Pasado presente y futuro

Hay tres tiempos de vida pasado, presente y futuro, el quedarse anclado en el pasado o un solo tiempo, convierte la vida en un estanque donde las aguas de la vida no fluyen, y eso no es la vida.

Acudimos a los recuerdos cuando el presente o el futuro no es estable y confrontamos nuestros archivos mentales, añorando mejores momentos, para no enfrentar el presente, y a través de los recuerdos llenamos ese espacio de nuestra vida.

El sentir la necesidad de vivir en el pasado es un comportamiento poco recomendable para nuestro desarrollo personal. Dice un proverbio ruso que “añorar el pasado es correr tras el viento”. Nuestra memoria, realiza su función específica de aliviar lo negativo, buscando lo positivo para hacernos mas pasable el dolor o lo que nos disgusta del presente.

Y así cada persona va acumulando vivencias, a manera de un gran centro para copilar y archivar, que poco a poco irá asimilando la mente. Mirar permanentemente atrás e instalarse en el pretérito suele ser propio de personas que tienen miedo a vivir el presente, al devenir de la vida, a lo incierto y se aferran al pasado porque conocen lo que ocurrió y les otorga seguridad.

Los recuerdos y añoranzas son el libro de nuestra vida, es el sello que nos marca por siempre, de el depende en muchos casos el futuro, por que crea las bases del mismo. Pero vivimos asechados por los recuerdos y las nostalgias, es maravilloso que ellos permanezcan como recuerdos de los buenos instantes que son parte de la vida.
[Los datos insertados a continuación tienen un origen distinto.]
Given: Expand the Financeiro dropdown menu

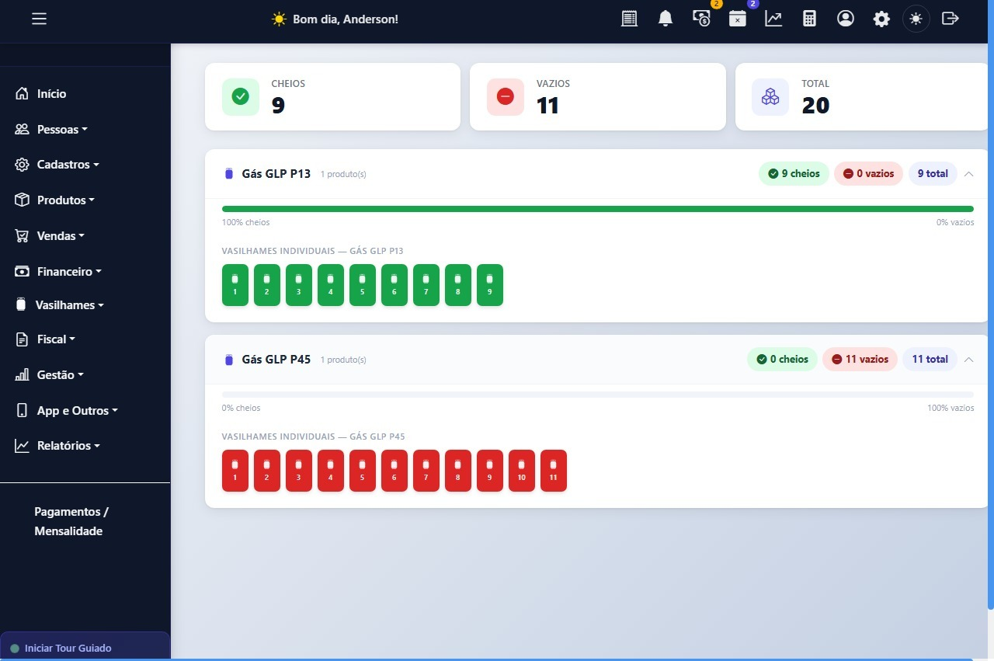Looking at the screenshot, I should click(x=69, y=271).
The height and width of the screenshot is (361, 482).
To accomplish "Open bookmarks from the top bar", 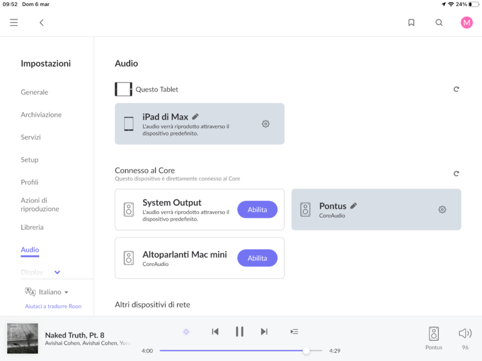I will tap(412, 23).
Aunque nos atrapan y los magnificamos para hacer de ellos los mas hermosos, deben quedar allí en el pasado solo como forma de referencia positiva como reflexión y aprendizaje. Las añoranzas son interpretadas como un sentimiento negativo, cuando los recuerdos nos atormentan por situaciones difíciles y no superadas.

Solemos añorar aquello que repetimos y lo instalamos en nuestra mente como una realidad vivida, esto pasa cuando la mente y los sentimientos se unen en una nueva versión embellecida por nuestra mente y el tiempo.

En este proceso de añorar el pasado, la memoria juega un rol, donde emociones y sentimientos se plasman, la mente, el cuerpo y el espíritu se confabulan en una unión permanente. Tomar lo positivo que ha sucedido, sabiendo que ese acontecimiento llego a su fin.

Porque a pesar de ello, esas añoranzas son nuestras vivencias, aunque la mente suele adornar los recuerdos. Es mejor vivir en el aquí y ahora.

El quedar atrapados en el pasado no nos permite disfrutar del presente ni del futuro. Según Séneca, “La vida se divide en tres tiempos: en presente, pasado y futuro. De éstos, el presente fugaz; el futuro,incierto; el pasado, es pasado”, y lo que solemos recordar, esta adornado por estrellitas y luces de colores, porque allí entran en juego, lo que agregamos para recordarlo como lo mejor.

Las remembranzas y recuerdos felices son parte de nuestras historia de vida. Los territorios de la mente son aspecto mas profundo de el pasado como análisis de comportamiento y decisión hacia el día a día de nuestras vidas.

Pasado, presente y futuro, forman parte de la vida e instalarnos en el pasado, como parte de la realidad del ahora es entrar en planos de disociar el tiempo y requiere tratamiento Médico.

El vivir el presente, ubicarnos en el tiempo cada cosa en su lugar,pasado, presente y futuro, pero tu tiempo real es el aquí y ahora, “No debes correr tras el viento”.